→ **ACTIVITY**: Write out exactly the lines below that run from the one containing "1080x828 pixels." through the one containing "Task: Click the 語言 globe icon", both included, with no other lines.

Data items
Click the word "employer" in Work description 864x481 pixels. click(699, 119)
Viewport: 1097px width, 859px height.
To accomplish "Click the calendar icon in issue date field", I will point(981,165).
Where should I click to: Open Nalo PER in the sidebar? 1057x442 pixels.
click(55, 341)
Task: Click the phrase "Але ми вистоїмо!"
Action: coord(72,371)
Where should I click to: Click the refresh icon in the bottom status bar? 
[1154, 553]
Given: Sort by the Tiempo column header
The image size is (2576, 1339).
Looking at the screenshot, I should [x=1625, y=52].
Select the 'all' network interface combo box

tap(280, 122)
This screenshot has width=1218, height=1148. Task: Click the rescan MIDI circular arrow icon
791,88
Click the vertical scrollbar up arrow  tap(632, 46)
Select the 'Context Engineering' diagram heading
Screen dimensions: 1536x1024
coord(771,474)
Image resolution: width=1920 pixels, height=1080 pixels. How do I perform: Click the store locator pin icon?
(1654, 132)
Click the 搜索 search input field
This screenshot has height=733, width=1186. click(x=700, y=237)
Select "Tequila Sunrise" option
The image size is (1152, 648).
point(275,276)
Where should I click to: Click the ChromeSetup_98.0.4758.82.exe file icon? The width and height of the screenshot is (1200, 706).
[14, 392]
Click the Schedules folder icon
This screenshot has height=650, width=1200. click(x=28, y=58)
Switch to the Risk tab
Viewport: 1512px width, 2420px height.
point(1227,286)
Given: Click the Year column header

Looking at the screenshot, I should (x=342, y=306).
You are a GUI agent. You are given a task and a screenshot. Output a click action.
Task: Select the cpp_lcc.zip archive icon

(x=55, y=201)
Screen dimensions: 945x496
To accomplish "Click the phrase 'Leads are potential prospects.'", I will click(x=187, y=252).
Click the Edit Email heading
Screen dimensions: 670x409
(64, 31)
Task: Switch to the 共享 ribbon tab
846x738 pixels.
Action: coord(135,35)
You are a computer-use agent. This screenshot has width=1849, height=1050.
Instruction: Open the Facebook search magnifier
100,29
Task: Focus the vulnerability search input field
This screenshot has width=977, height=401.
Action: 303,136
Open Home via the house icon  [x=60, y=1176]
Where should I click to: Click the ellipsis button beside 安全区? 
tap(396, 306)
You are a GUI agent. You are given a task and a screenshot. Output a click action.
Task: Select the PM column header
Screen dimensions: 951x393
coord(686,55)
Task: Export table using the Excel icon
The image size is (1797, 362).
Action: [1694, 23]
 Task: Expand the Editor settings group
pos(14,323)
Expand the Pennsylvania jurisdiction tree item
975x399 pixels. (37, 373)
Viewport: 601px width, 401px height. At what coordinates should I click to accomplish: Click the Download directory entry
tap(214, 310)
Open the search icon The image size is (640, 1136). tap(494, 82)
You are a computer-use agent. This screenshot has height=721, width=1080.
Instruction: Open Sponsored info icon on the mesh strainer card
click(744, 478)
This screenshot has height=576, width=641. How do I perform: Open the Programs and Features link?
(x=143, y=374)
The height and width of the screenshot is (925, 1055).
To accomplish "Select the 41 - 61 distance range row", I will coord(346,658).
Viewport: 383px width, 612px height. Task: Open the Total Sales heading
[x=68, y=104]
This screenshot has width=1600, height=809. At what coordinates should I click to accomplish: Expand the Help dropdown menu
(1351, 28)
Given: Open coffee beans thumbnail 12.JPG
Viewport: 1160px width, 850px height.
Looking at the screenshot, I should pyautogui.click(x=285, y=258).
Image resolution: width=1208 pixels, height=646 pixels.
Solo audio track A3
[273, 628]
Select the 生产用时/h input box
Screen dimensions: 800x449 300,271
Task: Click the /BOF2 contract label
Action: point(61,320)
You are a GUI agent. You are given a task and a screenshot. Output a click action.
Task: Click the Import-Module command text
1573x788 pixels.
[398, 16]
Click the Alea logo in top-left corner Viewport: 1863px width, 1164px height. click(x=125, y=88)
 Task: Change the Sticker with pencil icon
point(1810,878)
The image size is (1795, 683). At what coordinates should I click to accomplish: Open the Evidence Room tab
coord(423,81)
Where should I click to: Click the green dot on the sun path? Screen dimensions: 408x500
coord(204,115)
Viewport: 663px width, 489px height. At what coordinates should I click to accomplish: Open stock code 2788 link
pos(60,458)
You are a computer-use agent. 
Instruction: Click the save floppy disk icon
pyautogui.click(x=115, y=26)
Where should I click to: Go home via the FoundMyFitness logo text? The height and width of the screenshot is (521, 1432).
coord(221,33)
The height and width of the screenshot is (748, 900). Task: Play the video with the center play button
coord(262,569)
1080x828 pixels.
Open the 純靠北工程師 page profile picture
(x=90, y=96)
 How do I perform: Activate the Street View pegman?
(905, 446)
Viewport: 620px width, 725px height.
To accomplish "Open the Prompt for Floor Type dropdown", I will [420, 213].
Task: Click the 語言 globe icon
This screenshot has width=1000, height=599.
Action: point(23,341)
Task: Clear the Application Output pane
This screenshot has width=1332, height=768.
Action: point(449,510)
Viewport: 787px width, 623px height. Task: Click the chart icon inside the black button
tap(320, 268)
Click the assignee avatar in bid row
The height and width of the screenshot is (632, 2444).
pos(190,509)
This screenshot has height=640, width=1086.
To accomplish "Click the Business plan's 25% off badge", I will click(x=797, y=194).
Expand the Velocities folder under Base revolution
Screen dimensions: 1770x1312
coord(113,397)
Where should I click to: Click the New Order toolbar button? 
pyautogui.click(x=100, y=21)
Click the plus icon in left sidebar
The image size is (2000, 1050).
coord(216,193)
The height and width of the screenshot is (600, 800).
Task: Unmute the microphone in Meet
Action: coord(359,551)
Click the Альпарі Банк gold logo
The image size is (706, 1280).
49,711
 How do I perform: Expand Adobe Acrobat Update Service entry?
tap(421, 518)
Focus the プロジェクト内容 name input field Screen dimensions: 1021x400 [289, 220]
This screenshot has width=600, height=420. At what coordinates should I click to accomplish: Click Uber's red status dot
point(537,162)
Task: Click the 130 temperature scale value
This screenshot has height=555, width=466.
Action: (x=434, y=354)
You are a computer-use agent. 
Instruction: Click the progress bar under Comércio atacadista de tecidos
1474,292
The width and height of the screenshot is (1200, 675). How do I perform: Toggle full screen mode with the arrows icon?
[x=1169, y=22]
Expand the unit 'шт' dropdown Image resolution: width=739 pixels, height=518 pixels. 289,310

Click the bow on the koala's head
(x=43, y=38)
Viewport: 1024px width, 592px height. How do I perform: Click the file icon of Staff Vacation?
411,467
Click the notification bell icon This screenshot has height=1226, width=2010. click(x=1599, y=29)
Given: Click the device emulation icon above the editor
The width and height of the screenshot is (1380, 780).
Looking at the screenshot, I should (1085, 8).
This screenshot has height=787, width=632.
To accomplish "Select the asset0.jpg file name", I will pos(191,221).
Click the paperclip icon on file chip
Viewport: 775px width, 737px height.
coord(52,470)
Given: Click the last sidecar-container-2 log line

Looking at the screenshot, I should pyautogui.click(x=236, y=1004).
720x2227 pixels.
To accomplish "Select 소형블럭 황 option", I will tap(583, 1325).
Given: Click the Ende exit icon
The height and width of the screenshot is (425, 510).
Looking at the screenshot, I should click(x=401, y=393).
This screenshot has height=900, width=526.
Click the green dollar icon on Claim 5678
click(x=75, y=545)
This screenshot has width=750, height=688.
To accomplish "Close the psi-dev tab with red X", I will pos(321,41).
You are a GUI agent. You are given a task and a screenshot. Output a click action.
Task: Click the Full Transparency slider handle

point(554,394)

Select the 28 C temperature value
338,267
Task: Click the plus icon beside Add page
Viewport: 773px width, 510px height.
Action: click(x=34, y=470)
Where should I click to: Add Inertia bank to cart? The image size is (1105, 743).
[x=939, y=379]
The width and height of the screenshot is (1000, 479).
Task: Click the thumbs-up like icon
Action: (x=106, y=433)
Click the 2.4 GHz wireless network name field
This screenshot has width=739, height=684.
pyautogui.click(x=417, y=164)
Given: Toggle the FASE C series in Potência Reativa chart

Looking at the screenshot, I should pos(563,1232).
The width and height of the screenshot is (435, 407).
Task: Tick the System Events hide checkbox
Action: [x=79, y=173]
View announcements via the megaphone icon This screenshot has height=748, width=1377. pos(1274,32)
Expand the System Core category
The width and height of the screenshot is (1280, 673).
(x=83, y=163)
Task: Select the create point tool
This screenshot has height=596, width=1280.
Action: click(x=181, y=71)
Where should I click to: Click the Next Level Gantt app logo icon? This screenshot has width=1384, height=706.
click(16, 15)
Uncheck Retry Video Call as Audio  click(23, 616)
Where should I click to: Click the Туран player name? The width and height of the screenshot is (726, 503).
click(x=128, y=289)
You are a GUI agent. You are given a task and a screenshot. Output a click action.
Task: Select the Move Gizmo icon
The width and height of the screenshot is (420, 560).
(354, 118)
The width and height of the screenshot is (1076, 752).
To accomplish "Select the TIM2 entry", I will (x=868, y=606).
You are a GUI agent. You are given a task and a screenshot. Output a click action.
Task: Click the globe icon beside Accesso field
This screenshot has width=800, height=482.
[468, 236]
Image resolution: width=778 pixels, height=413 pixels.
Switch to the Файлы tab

→ **TASK RESPONSE**:
1080x828 pixels.
Open the 純靠北工程師 page profile picture
(x=90, y=96)
 How do I perform: Activate the Street View pegman?
(905, 446)
Viewport: 620px width, 725px height.
To accomplish "Open the Prompt for Floor Type dropdown", I will [420, 213].
Task: Click the 語言 globe icon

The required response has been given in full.